Knowing the number number of excluded children from the previous section – while keeping in mind the warning at the end of it – we can now address the unit costs. This is what it costs to enroll one five year old child in a preschool program during one year. Once we know the costs per child per year, we can multiply this with the total number of excluded children, finding what it will cost on an annual basis to universalize preschool enrolment at age five.

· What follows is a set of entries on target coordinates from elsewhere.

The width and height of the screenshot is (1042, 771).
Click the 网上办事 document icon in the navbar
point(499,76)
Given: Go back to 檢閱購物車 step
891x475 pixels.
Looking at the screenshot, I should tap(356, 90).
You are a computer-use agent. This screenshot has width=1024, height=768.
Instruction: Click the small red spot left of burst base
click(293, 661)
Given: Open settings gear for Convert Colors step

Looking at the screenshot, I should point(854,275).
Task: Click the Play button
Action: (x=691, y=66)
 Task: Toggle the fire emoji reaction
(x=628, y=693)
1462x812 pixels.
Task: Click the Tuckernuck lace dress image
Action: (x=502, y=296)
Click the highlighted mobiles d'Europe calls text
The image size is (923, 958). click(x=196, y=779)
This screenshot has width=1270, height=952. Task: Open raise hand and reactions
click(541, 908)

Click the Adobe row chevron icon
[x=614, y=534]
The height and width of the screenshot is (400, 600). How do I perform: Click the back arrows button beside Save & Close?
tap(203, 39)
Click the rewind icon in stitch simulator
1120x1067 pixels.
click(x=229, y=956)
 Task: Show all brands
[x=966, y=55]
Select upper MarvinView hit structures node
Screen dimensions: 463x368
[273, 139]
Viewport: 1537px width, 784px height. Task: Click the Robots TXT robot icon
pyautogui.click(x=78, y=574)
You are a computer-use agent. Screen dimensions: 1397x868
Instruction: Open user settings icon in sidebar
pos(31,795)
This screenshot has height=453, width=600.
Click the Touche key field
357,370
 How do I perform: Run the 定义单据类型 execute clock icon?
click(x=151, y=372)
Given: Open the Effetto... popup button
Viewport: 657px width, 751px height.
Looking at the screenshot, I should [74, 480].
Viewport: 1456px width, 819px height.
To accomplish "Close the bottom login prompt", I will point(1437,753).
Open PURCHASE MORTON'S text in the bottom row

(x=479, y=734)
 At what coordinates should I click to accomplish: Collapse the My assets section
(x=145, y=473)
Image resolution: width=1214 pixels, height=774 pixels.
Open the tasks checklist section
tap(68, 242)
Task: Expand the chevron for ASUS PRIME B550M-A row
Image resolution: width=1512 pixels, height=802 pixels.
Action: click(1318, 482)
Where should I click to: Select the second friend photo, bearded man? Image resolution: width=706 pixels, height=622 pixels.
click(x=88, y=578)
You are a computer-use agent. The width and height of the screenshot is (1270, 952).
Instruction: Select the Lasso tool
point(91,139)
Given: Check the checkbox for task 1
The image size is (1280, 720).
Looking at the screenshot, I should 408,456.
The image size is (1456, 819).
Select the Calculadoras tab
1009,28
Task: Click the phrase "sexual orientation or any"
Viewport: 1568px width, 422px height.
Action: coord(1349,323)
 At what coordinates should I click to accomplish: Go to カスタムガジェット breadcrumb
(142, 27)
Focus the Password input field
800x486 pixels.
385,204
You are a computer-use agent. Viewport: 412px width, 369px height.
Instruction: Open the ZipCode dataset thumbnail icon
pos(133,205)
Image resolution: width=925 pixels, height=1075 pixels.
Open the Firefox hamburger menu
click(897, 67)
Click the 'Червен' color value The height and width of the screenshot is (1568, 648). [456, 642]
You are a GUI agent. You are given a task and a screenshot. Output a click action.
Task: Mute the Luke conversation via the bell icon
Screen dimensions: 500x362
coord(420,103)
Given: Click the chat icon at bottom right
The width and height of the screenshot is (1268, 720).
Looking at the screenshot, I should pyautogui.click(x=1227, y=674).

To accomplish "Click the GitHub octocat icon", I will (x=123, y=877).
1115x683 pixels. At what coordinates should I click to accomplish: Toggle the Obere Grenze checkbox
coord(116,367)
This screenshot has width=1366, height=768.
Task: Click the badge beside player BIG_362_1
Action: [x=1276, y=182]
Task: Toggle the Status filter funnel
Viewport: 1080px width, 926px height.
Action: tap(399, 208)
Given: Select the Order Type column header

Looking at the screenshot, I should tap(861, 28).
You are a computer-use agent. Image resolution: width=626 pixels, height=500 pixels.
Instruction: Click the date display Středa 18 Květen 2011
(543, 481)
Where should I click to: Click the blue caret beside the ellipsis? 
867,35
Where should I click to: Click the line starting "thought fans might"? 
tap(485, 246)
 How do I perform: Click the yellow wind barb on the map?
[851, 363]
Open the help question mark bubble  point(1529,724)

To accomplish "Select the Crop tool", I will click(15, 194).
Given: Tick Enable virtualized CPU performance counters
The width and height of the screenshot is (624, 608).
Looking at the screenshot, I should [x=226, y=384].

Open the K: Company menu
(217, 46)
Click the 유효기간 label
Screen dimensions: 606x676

However, there are two things complicate this exercise. First, unit costs depend on the type of program. Full daycare, with meals and dormitories, costs four to five times more per child than programs that focus strongly on child development and school-readiness. For the latter programs, some countries use the following rule of thumb:

3 hours per day * 5 days per week * 40 weeks per month = 600 hours

This 600 hour program is based on the finding that the total number of hours of attendance per day can remain limited to only three (even 2.5 hours can be sufficient), as long as there is regularity over time. So a frequency of five days per week, maintained throughout most of the year with only some minor interruptions that follow the school calendar, would be ideal. The great advantage of the three hour program compared with the four hours of the current “without meal” modality of Albania, is that the three hours per day formula allow a two-shift system in the larger towns and cities. One teacher, using one space with inventory and materials, can attend two groups per day: one from 09:00-12:00 o’clock and another from 13:00-16:00, for example. Together with the time needed for preparation and miscellaneous activities, this would result in a fulltime job of eight hours per day.This may meet with some resistance among teachers who are used to teaching four hours per day in the without meal program and receiving a fulltime salary, but this is an inefficiency that no country can afford to continue. The advantage of the two-shift model is enormous: if each group has around 20 children, we have a pedagogical pupil-to-teacher ratio of 20, but an economic pupil-to-teacher ratio of 40. In other words, costs per child are reduced significantly, while quality remains unaffected.